Check your diet for other non FODMAP food triggers

Several non FODMAP food triggers can also cause IBS symptoms. Potential triggers include alcohol, caffeine, carbonated drinks, fatty foods and spicy foods (1, 2). These non FODMAP triggers can cause changes in the gut such as altered gut motility. It is worth assessing your intake and potentially reducing these triggers if you feel they could be contributing to your symptoms. In addition long gaps between foods or missed meals may also aggravate IBS symptoms so ideally ensure regular small meals.

Consider other potential food intolerances

If you are not responding to a low FODMAP diet and have taken into account other IBS triggers it may be a good idea to discuss with your health professional whether you have a non-FODMAP related food intolerance. This can be easier to identity if you have been keeping a food symptom diary. In some instances a low food chemical diet reducing salicylates, amines, glutamates and some food additives may be indicated especially if you have additional symptoms such as fatigue, headaches/migraines, mouth ulcers, hives or sinus congestion.

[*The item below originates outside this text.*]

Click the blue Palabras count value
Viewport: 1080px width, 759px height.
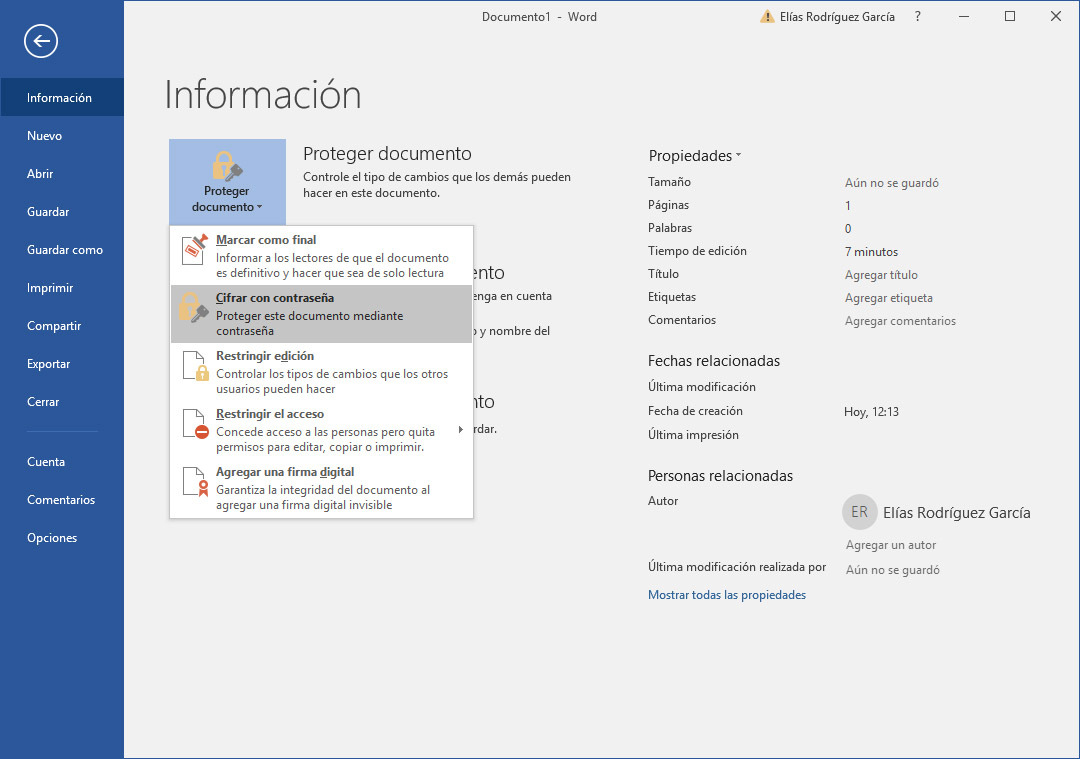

Check any current medications and supplements for potential gut side effects

Several medications and supplements can cause IBS like symptoms. Several pain medications and iron supplements can often cause constipation and stomach upset (3). On the other hand antibiotics, metformin (common diabetes medication), non-steroidal anti-inflammatories and magnesium supplements can cause diarrhoea, stomach upset and nausea (3). If you feel your medication or supplement may be affecting you I would recommend speaking with your GP or health professional.

Consider if stress is affecting your IBS symptoms

Stress is well known to contribute to IBS symptoms. Stress can reduce blood flow to the gut, reduce gut motility and increase gut sensitivity. If you are struggling with stress it is important to try to address this and incorporate some stress management techniques that will work for you. 

In conclusion, if you are finding the low FODMAP diet is not working for you I would recommend speaking with your health care professional. I would also recommend working under the guidance of a dietitian who specialises in IBS and gut health to work out the best approach forward for you.

References

  1. McKenzie YA, Bowyer RK, Leach H, Gulia P, Horobin J, O'Sullivan NA, Pettitt C, Reeves LB, Seamark L, Williams M, Thompson J and Lomer MCE. British Dietetic Association systematic review and evidence‐based practice guidelines for the dietary management of irritable bowel syndrome in adults (2016 update). Journal of Human Nutrition and Dietetics 2016; 29(5): 549.757.
  2. National Institute for Healthcare and Excellence. Irritable bowel syndrome in adults: Diagnosis and management clinical guideline. Published 2008, updated 2017. Available from https://www.nice.org.uk/guidance/cg61
  3. Stewert R. Griffin handbook of clinical nutrition and dietetics 4th edition. Queensland: Rowan Stewert, 2012.